*To do:*
Only one stretch of the data below is wanted: the lines starting at the one with "The height and width of the screenshot is (643, 487)." and ending at the one with "Click the target", both included, given again exactly.

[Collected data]
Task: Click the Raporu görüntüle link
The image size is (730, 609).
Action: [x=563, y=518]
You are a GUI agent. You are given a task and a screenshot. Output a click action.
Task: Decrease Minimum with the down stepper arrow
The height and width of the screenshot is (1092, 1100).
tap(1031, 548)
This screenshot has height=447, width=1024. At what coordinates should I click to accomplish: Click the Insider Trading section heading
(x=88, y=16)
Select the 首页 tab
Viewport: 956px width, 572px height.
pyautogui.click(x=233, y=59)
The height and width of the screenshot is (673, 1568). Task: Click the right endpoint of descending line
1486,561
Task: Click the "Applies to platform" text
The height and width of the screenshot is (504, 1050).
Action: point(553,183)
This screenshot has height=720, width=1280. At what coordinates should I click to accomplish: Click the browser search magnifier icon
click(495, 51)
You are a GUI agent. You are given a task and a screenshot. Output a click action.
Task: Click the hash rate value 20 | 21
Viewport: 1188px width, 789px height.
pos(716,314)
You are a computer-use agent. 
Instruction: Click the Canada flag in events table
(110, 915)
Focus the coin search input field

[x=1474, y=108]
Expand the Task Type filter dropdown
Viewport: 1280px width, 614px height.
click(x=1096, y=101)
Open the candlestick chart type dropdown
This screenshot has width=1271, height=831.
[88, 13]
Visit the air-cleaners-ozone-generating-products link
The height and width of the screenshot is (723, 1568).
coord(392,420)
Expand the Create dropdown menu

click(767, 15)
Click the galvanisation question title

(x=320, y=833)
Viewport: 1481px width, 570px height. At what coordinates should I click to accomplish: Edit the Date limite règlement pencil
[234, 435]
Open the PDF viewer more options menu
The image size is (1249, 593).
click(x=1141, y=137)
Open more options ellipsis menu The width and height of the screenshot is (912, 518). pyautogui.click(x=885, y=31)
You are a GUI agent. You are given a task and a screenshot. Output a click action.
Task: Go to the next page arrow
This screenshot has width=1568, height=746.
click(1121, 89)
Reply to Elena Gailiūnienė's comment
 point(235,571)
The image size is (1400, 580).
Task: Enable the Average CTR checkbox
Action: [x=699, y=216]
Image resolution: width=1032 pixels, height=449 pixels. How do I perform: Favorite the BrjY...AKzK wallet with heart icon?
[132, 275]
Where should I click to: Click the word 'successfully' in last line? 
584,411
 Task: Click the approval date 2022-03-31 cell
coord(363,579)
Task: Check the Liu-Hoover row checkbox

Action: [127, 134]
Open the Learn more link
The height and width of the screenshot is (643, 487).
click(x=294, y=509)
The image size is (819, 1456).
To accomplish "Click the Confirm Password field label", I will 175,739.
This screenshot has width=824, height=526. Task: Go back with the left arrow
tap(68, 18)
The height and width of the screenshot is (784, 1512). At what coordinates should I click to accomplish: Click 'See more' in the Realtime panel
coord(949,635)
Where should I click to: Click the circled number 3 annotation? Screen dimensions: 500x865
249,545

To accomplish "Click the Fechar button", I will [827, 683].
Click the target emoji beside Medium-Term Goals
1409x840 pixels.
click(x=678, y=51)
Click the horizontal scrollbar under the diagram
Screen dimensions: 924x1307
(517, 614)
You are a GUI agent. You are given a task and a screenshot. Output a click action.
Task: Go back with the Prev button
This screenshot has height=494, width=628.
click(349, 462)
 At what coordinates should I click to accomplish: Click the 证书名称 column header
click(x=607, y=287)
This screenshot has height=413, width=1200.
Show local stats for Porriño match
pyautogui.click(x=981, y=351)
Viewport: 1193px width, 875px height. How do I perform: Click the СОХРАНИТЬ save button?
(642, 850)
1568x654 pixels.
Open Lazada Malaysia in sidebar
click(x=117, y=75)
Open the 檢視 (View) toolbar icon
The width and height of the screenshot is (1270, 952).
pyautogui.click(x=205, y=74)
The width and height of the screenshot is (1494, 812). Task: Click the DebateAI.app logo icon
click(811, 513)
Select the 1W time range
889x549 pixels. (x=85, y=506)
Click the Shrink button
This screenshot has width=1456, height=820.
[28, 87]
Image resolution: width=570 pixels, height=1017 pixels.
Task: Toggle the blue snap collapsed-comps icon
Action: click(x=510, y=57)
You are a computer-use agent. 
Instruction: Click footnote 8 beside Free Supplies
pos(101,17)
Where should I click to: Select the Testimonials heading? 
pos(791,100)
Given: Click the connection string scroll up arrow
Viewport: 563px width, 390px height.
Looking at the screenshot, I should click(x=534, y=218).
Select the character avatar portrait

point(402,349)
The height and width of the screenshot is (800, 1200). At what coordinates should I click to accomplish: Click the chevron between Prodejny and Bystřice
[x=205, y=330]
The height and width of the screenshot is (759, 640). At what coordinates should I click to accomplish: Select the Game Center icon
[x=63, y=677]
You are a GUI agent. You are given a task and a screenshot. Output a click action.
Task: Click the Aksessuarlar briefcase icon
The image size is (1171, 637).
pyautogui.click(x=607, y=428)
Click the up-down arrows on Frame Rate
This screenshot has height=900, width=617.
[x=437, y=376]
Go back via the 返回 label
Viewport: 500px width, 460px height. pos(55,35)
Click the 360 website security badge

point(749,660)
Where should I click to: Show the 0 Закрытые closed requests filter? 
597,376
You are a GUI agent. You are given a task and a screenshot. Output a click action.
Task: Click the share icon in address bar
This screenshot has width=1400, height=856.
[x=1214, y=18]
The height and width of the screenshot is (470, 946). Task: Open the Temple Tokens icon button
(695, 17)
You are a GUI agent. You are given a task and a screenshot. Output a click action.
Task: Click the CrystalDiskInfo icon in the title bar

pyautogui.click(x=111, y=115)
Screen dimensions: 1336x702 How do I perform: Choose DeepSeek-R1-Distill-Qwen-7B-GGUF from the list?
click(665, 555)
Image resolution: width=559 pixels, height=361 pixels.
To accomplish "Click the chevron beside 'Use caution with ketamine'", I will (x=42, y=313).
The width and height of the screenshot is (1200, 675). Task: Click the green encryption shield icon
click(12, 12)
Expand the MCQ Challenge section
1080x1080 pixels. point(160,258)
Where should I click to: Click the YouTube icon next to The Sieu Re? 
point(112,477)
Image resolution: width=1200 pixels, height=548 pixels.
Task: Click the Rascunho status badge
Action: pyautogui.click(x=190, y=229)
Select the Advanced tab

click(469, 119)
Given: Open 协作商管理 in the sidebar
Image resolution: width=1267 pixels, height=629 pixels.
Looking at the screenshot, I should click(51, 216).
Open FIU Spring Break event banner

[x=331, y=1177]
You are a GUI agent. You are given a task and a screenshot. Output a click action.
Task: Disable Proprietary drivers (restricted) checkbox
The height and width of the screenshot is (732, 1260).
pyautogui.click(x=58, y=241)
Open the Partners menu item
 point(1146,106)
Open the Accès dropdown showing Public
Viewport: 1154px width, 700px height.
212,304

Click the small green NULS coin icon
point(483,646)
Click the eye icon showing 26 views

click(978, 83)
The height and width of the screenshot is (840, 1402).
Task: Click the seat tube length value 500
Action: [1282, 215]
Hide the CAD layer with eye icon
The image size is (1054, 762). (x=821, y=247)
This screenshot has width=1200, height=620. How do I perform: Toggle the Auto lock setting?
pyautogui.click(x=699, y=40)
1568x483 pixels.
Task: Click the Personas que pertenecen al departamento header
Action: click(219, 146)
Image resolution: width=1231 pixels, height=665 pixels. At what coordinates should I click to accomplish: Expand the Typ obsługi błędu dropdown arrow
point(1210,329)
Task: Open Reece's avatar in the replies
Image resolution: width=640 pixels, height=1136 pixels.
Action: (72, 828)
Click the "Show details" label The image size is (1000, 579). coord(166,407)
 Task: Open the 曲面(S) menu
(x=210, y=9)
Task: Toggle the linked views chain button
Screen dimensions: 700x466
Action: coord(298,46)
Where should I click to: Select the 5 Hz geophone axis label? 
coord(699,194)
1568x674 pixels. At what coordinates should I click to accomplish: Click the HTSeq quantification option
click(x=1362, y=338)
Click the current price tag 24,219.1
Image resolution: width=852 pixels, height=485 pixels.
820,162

*Response to the exercise:*
The height and width of the screenshot is (643, 487).
click(x=294, y=509)
The image size is (819, 1456).
To accomplish "Click the Confirm Password field label", I will 175,739.
This screenshot has width=824, height=526. Task: Go back with the left arrow
tap(68, 18)
The height and width of the screenshot is (784, 1512). At what coordinates should I click to accomplish: Click 'See more' in the Realtime panel
coord(949,635)
Where should I click to: Click the circled number 3 annotation? Screen dimensions: 500x865
249,545

To accomplish "Click the Fechar button", I will [827, 683].
Click the target emoji beside Medium-Term Goals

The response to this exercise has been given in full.